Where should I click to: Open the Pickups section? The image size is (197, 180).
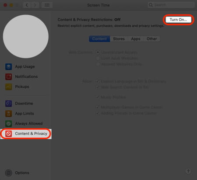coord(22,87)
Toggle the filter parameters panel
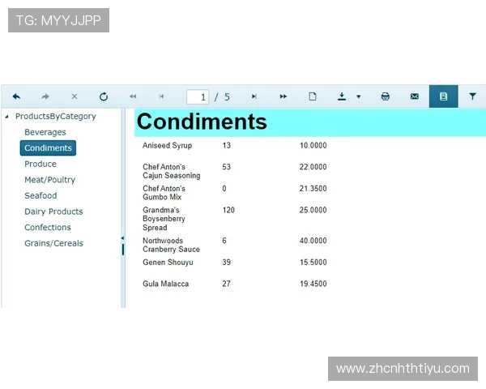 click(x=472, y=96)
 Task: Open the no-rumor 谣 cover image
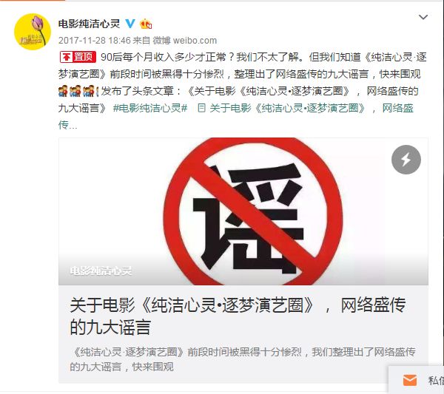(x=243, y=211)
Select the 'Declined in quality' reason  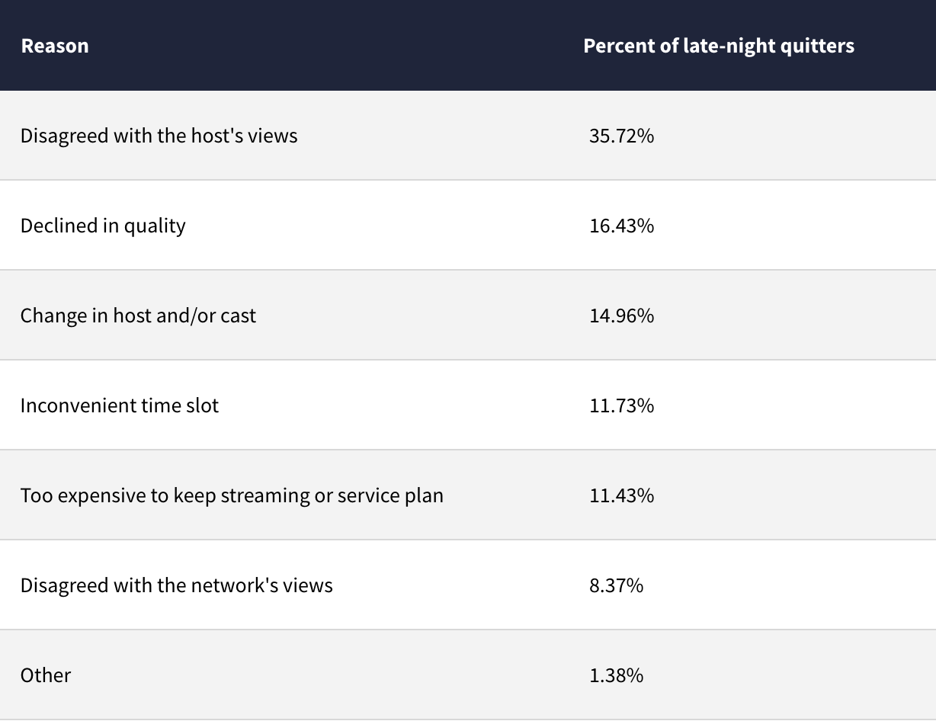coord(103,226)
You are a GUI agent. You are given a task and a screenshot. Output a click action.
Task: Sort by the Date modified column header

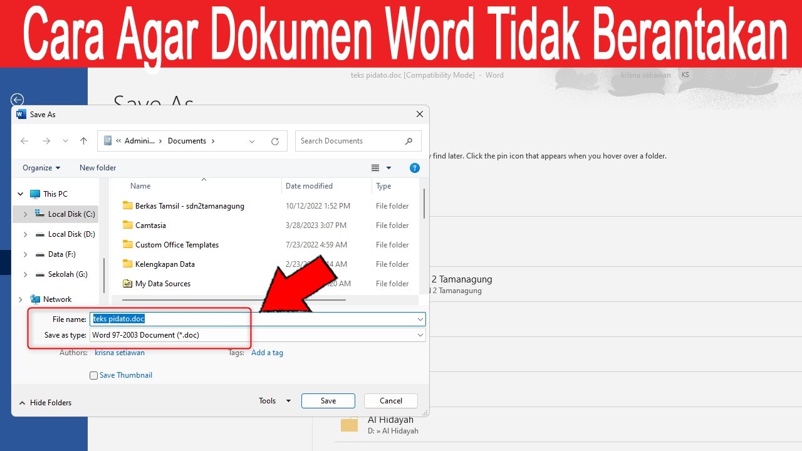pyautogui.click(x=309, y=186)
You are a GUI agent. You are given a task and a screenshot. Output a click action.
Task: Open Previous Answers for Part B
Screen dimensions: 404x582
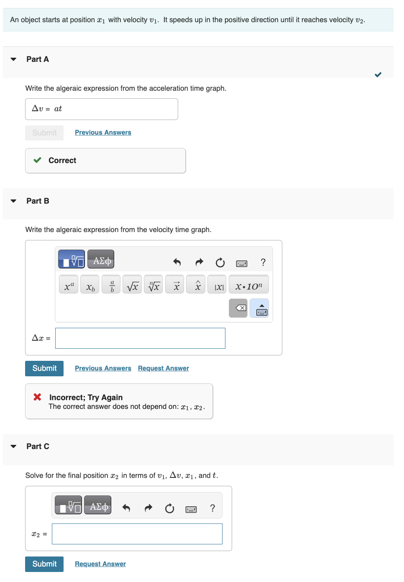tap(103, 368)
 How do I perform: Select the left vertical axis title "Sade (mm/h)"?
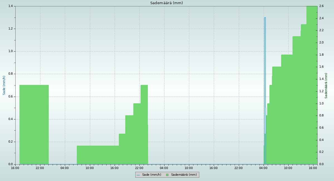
--
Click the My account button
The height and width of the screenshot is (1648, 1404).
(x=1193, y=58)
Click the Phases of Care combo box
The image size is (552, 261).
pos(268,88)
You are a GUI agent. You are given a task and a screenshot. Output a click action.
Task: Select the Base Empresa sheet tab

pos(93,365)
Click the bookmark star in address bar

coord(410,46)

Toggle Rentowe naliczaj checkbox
--
## Your task
Begin at the line that has "Click the bookmark star in address bar" in the entries above; stop after the line that has "Toggle Rentowe naliczaj checkbox". Transcribe exactly those lines and no others.

## Your response
Click the bookmark star in address bar

coord(410,46)

Toggle Rentowe naliczaj checkbox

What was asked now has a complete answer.